DESSIN

Un premier trait/point…la suite est de l’ordre de l’imprévu; entre maîtrise et lâcher prise, accidents et réactions, le dessin prend forme. Ombre, lumière, volume, matière, couleur, indiquent des pistes à suivre, totalement éphémères, arbitraires, aléatoires. Et c’est comme un message codé qui s’impose, une histoire qui aurait pu être autre, mais voilà, qui est maintenant et tout de suite ce qu’elle est. L’histoire, les histoires, se font sous le trait du crayon, se défont, s’imbriquent –dialoguent- entre infiniment grand et infiniment petit, macro et micro mondes. En fin de compte, le rendu esthétique est indéterminé, élastique, ouvert. Il se veut d’ailleurs éphémère, comme un signe des temps.

PROCESSUS DE CRÉATION

Certes le point de départ est arrêté, voulu, connu… le choix d’une grande économie de moyens affirmé L’arrivée, elle, n’est pas envisagée, envisageable.
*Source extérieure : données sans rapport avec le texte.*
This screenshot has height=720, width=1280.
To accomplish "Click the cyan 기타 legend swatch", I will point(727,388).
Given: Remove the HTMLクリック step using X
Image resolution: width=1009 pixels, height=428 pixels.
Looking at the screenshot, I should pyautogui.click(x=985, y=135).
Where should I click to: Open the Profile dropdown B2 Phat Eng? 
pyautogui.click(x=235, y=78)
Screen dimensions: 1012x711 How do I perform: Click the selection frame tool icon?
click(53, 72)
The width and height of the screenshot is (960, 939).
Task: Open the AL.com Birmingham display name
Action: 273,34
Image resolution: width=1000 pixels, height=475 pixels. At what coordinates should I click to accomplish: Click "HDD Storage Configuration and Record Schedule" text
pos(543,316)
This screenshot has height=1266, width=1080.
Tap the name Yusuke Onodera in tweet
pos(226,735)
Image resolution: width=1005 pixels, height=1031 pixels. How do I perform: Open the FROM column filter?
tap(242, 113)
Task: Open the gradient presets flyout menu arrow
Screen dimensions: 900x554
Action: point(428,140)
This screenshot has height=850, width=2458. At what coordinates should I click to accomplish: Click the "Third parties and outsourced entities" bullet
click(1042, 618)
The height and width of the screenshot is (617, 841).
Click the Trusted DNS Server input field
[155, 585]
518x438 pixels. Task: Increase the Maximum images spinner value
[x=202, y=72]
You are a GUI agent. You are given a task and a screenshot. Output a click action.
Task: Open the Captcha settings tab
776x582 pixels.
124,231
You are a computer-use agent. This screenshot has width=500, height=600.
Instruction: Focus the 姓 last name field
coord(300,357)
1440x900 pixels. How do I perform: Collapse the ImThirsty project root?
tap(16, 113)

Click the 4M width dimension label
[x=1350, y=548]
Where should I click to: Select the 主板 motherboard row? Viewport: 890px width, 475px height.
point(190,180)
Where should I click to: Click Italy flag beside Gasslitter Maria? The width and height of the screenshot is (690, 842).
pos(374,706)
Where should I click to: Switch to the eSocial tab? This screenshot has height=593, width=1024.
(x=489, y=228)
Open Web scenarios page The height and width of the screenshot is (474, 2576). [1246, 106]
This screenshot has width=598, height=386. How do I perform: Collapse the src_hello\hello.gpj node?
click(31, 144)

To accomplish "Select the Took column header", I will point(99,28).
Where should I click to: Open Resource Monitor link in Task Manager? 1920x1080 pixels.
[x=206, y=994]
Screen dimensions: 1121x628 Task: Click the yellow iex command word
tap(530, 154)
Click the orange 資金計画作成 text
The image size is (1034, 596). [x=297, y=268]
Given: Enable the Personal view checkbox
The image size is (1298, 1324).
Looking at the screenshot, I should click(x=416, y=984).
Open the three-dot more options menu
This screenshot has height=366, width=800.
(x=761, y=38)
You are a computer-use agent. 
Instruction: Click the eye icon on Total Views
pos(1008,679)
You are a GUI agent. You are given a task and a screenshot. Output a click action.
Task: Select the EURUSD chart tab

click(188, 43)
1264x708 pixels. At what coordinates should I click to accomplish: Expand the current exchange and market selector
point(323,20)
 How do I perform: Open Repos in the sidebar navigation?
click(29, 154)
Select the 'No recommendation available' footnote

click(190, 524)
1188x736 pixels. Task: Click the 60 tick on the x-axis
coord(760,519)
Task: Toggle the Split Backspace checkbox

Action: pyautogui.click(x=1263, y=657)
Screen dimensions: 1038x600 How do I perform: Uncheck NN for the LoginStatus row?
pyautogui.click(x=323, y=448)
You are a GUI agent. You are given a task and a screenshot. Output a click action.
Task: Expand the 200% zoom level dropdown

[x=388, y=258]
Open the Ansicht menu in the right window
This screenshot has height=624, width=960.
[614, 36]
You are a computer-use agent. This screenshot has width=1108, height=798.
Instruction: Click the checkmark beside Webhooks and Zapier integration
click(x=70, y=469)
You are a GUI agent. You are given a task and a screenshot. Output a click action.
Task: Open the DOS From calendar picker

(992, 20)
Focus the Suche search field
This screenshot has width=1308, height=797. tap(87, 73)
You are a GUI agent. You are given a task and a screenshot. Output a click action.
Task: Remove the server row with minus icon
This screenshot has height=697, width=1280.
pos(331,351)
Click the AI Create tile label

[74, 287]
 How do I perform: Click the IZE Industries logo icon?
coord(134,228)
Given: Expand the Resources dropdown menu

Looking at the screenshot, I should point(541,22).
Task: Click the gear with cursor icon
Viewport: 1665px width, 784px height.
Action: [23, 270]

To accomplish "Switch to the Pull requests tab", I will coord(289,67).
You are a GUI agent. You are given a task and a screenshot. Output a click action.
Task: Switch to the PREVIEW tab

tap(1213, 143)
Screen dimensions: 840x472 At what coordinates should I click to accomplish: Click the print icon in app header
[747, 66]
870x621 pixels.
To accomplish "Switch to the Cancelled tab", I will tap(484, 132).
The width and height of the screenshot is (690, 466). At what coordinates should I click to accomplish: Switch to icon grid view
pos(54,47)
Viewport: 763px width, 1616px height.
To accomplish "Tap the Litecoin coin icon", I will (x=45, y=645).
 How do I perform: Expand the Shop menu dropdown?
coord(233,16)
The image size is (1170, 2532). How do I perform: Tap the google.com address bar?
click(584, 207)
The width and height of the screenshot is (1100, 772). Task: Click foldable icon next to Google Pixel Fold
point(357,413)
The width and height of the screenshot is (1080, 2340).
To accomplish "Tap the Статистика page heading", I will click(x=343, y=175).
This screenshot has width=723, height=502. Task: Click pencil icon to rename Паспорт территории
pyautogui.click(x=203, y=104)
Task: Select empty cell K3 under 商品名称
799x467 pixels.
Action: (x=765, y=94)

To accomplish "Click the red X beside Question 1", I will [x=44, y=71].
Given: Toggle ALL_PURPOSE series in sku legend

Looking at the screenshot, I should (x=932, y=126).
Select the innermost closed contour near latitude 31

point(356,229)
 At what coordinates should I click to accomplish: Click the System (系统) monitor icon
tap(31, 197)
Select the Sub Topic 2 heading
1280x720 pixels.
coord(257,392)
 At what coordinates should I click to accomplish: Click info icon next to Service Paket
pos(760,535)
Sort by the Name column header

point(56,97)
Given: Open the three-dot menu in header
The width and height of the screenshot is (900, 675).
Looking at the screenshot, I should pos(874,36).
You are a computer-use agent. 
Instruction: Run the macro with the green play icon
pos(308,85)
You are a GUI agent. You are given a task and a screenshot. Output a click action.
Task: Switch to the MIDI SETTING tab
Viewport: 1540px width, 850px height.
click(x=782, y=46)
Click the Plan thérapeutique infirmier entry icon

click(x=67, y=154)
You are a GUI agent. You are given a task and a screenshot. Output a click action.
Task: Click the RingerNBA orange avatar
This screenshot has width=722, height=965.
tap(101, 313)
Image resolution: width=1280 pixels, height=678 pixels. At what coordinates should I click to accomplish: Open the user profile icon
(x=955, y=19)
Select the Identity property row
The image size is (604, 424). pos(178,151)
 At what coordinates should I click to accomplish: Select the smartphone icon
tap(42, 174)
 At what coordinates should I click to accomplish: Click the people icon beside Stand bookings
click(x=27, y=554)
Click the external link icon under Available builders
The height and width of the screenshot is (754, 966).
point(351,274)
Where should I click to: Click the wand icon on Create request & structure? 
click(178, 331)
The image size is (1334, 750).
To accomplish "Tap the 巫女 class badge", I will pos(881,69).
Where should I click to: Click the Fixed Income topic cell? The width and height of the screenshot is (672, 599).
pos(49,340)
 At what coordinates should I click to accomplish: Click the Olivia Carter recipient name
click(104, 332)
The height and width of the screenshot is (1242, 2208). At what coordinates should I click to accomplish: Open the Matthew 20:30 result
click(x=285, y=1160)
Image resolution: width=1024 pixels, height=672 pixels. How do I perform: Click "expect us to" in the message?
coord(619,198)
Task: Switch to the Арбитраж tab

Là n’est pas le propos, mais bien plutôt dans le processus de création : une forme d’écriture automatique par l’accumulation, la répétition, qui donne toute son importance au geste.

ESPACE CRÉÉ

Ce geste que l’on appréhende d’autant plus face aux installations de Ganaëlle Maury, où le dessin, réalisé in situ, visible dans sa construction, acquiert une nouvelle dimension. Prise en compte d’un monde, un espace architectural, un environnement, une atmosphère, et création tout à la fois d’un monde autre, personnel et impersonnel… Confrontation de l’intérieur et de l’extérieur. Le geste devient passerelle, la source de tous les possibles.